Doping strategies on perovskite oxides as electrocatalysts for CO2RR

Clean energy transition points to renewable energy systems, CO2 utilisation and storage as energy vectors and chemicals. The development of innovative technologies like solid oxide cells (SOCs) able to produce green energy and/or convert CO2 into valuable fuels is vital for the next near future. Reversible SOCs work in solid oxide fuel cells (SOFCs) mode for producing green energy and in solid oxide electrolysis cells (SOECs) mode for recycling CO2 [1]. Perovskite oxides with nominal formula of AA’BB’O3 have been recognized as one of most promising class of electrocatalysts for SOCs application [2]. The present work deals with doping strategies for the fine-tuning of perovskite electrode materials able to activate the electrochemical CO2 reduction reaction (CO2RR).
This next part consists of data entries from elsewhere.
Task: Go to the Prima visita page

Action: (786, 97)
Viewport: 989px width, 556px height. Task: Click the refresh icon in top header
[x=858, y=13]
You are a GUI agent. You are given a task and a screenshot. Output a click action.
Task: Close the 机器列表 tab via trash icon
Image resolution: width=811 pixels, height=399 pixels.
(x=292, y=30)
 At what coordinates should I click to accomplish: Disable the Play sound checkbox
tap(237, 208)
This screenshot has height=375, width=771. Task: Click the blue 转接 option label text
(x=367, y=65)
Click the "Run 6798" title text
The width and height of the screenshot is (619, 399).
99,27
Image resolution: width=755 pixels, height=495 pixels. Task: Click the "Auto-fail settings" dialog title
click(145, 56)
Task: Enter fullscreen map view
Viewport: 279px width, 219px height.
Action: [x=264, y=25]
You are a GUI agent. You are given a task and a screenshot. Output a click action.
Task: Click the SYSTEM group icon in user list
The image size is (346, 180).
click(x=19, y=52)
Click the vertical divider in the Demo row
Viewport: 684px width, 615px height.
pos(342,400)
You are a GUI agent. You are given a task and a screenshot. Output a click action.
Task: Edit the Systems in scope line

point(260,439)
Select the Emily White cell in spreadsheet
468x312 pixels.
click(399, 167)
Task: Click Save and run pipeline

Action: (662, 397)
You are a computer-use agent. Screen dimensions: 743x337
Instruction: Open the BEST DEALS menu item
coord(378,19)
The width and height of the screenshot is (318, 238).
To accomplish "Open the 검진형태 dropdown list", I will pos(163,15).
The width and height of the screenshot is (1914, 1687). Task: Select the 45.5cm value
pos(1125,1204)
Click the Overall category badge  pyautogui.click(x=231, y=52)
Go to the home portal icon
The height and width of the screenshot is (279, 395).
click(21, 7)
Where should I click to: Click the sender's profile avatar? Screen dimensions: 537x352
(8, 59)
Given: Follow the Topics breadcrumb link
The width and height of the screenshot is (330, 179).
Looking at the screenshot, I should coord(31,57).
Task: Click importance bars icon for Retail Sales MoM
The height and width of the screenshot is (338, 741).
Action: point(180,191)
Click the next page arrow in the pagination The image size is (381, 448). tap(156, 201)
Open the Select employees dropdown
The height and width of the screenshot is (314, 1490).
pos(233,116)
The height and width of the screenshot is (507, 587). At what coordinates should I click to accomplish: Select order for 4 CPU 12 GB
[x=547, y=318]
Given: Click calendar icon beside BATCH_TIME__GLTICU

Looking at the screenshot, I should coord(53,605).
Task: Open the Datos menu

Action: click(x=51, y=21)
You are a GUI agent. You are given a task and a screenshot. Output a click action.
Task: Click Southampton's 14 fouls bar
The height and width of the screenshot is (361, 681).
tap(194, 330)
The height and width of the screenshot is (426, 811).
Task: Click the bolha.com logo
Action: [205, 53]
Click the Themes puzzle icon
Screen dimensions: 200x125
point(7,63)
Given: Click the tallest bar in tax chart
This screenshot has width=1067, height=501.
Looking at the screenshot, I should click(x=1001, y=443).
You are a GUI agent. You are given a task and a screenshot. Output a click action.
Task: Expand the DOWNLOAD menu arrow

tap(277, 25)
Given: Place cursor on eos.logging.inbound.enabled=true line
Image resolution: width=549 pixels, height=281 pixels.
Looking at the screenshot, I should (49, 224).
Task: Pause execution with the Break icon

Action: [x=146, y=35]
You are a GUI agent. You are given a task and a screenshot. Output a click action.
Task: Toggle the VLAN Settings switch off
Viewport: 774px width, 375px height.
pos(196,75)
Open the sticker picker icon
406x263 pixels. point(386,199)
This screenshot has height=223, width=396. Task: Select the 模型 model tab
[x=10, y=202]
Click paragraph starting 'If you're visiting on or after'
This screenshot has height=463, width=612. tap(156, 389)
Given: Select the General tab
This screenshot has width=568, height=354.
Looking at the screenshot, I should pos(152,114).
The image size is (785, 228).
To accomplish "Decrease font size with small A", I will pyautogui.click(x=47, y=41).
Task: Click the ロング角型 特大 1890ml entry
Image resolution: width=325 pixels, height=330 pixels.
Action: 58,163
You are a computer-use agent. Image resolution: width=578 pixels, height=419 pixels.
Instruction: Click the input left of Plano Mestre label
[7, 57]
La0.6Sr0.4Fe0.8- xMxCo0.2O3-yFy powders were doped by three different strategies: i) doping the B-site with Cu or Ni (x=0, 0.1); ii) fluorine-doping in O site (y=0, 0.1); and iii) co-doping B- and O-sites with Cu/Ni and F (x=0, 0.1; y=0, 0.1). Solution combustion synthesis (SCS) and complexing citrate method were employed as effective synthesis methods in producing perovskite oxides. X-ray diffraction associated with Rietveld analysis method evidenced the incorporation of Cu, Ni and F in the rhombohedral perovskite crystal structure (Figure 1). H2-temperature programmed reduction profiles showed that this class of materials exhibits reduction properties and oxygen mobility in the SOCs working temperature range. The role of doping strategies on oxygen vacancies distribution evaluated by O2- and CO2- thermogravimetric analyses hinted at positive effect of copper and fluorine doping (Figure 1). Electrochemical impedance spectroscopy under pure CO2 atmosphere on symmetrical cells configuration with Ce0.8Sm0.2O2 as electrolyte revealed ASR value as low as 1.0 Ωcm2 at 850 °C (Figure 1).